Le shiatsu est une thérapie préventive qui renforce le processus d’autoguérison, mais elle est contre-indiquée dans les cas d’urgence, d’intervention chirurgicale majeure, d’inflammation aiguë, d’hémorragie, de malformation, de décalcification, d’infection cutanée contagieuse, de fièvre, de troubles cardiaques sévères ou de toute autre affection grave.

En pratique

Une séance de shiatsu se pratique sur une personne habillée de vêtements légers, généralement en position couchée sur un matelas posé au sol ou sur une table basse, mais peut aussi se pratiquer en position assise ou debout. À la première rencontre, le praticien procède à un bilan de santé par le toucher, l’écoute, l’odorat, l’examen du pouls et de la langue. Au Canada, un traitement de shiatsu dure au minimum une heure et coûte entre 31-42 euros, parfois jusqu’à 52 euros, suivant l’expérience du thérapeute.

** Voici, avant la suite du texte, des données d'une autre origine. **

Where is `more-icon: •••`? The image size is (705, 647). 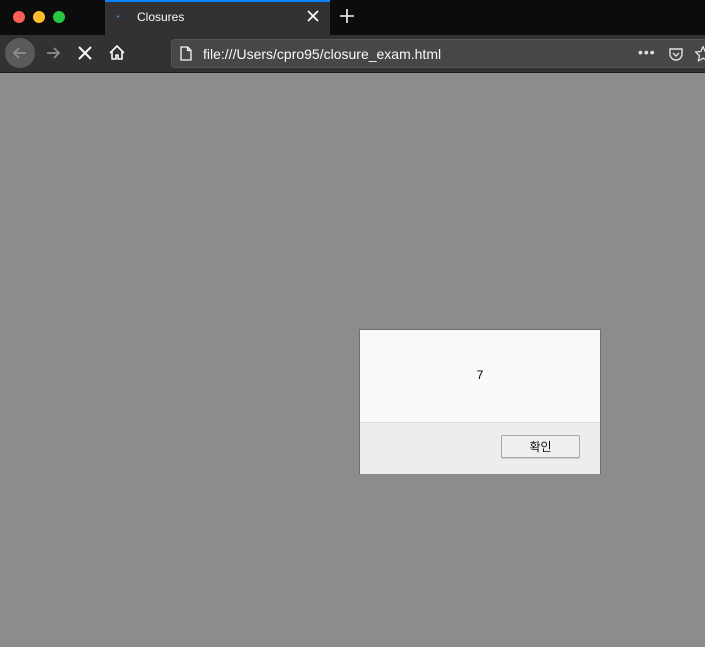
more-icon: ••• is located at coordinates (647, 52).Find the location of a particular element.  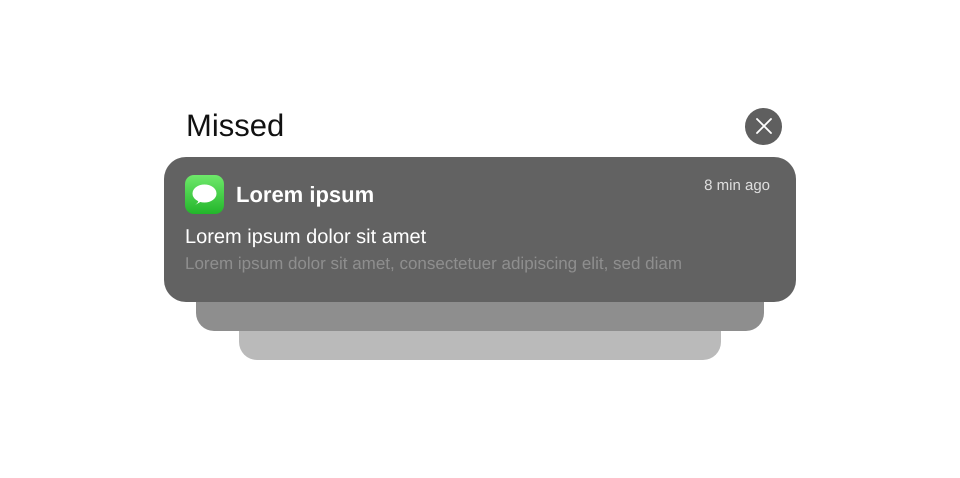

close-button is located at coordinates (764, 126). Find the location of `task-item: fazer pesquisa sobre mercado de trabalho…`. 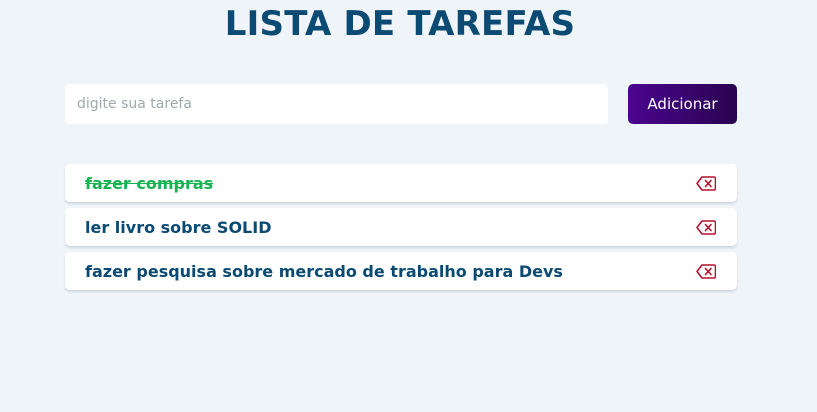

task-item: fazer pesquisa sobre mercado de trabalho… is located at coordinates (401, 271).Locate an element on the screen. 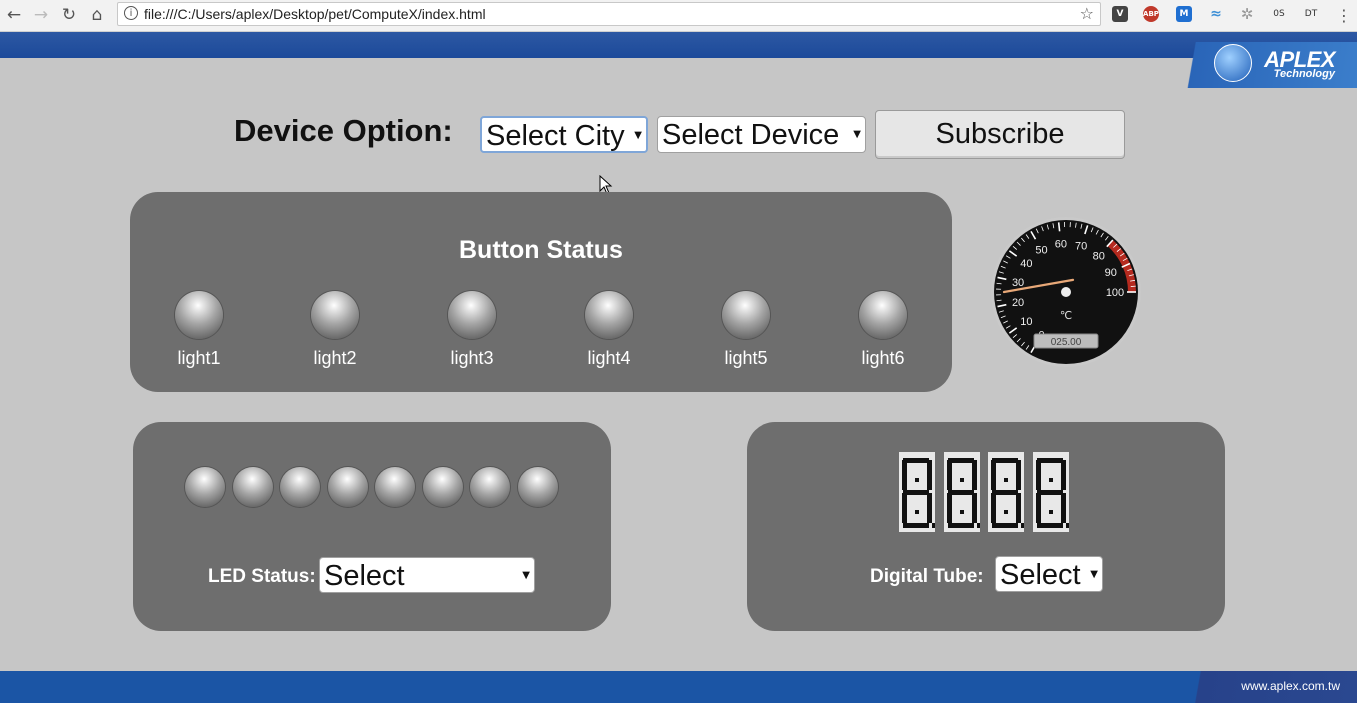  led-status-panel is located at coordinates (372, 526).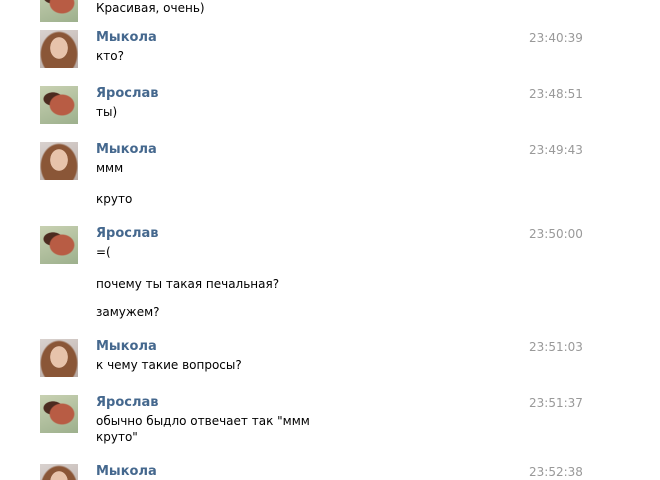 The height and width of the screenshot is (480, 660). I want to click on message-timestamp: 23:50:00, so click(556, 234).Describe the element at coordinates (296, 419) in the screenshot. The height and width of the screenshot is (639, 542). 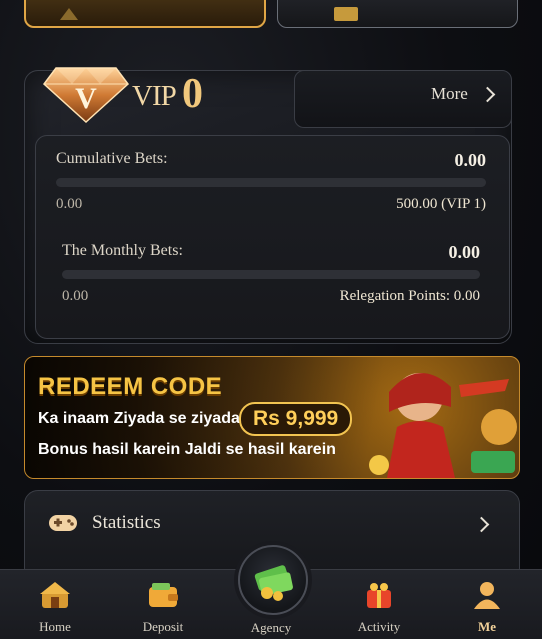
I see `reward-amount-badge: Rs 9,999` at that location. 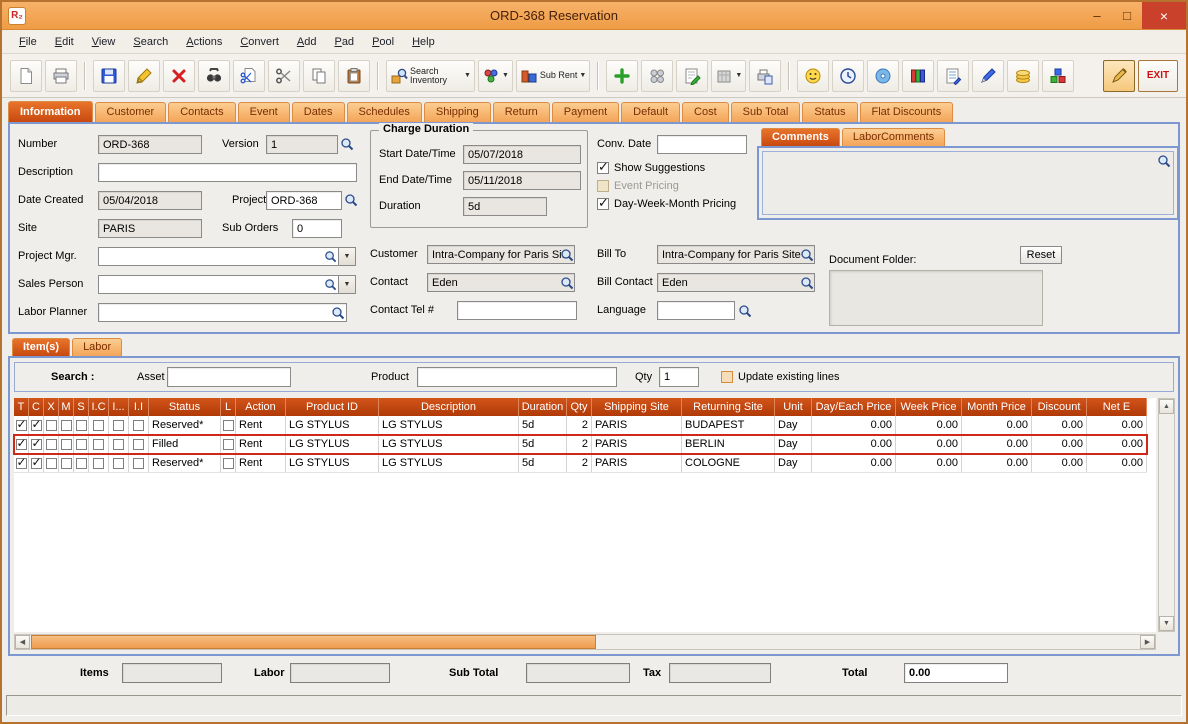 What do you see at coordinates (1164, 160) in the screenshot?
I see `comments-zoom-icon` at bounding box center [1164, 160].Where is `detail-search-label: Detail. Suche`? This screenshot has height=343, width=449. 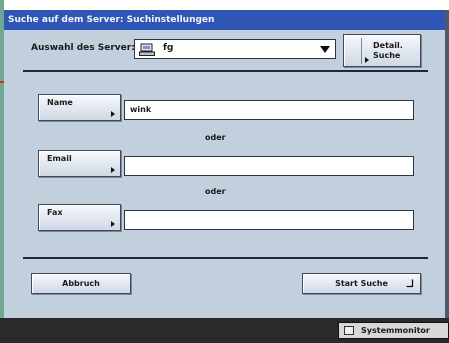 detail-search-label: Detail. Suche is located at coordinates (388, 51). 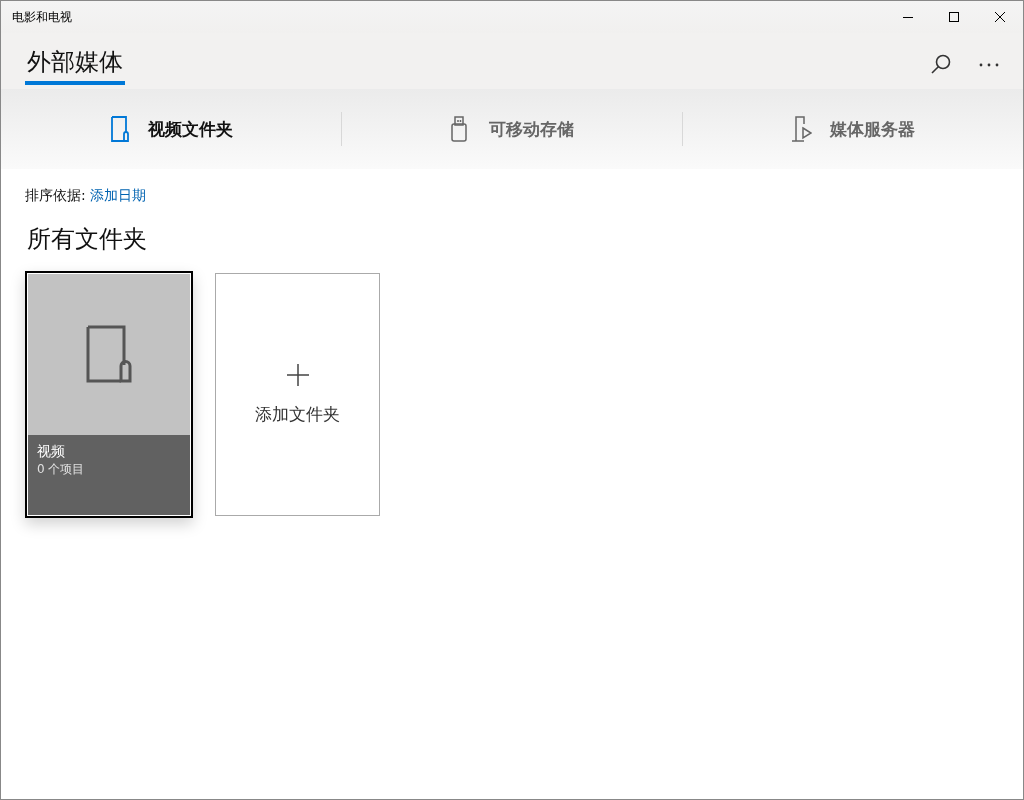 I want to click on tab: 视频文件夹, so click(x=171, y=129).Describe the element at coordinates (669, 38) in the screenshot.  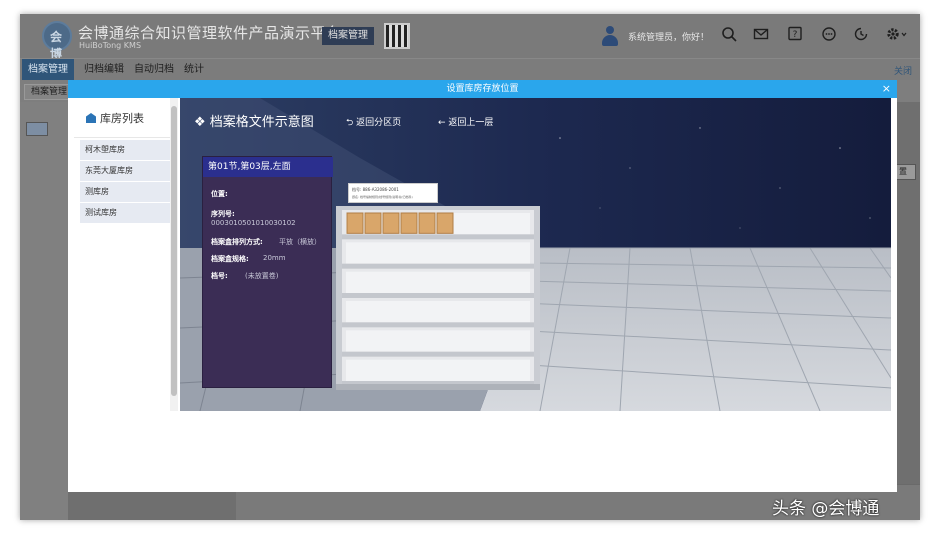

Au Québec, on compte près de 350 thérapeutes spécialisés en shiatsu qui ont suivi, pour la plupart, une formation complémentaire, le plus souvent en massage suédois, pour obtenir le titre de massothérapeute. Un cours d’initiation au shiatsu (15 heures) est offert au grand public sans préalable moyennant des frais de 105 euros.

Formation

Il existe deux écoles au Canada, situées à Toronto, dont les directeurs ont reçu une formation des pionniers du shiatsu : la Shiatsu School of Canada et la Shiatsu Academy of Tokyo. Le programme de 2 200 heures s’étale sur deux ou trois ans et coûte entre 10 000 et 12 000 $CAN (7 020 à 8 425 euros). Les autres programmes varient entre 425 et 1 200 heures de formation. Pour être admis à la plupart des écoles, il suffit de suivre un cours d’initiation au shiatsu d’une durée de 15 heures.

Livres, etc

– Irwin Yukiko et Wagen Woord J. Shiatsu, l’acupuncture sans aiguilles. France-Amérique, 1985, 253 pages.
– Kodratoff Yves, Gaebler Tilman. Les méridiens du shiatsu. Guy Trédaniel éditeur, 1996, 187 pages.
– Laading Isabelle. Shiatsu voie d’équilibre. Éditions Désiris, 1999, 223 pages.
– Rioux Yuki. Initiation au shiatsu. Éditions de l’Homme, 1990,118 pages.
– Rioux Yuki. Shiatsu et sensualité. Éditions de l’Homme, 1983, 175 pages.
– Vanini Michele. Les techniques du shiatsu. Maxi-livres Éditions, Fontaine des arts, 2001, 111 pages.
– Yamamoto Shizuko, McCarty, Patrick. Shiatsu, santé et vitalité pour tous. Guy Trédaniel éditeur, 1996, 431 pages.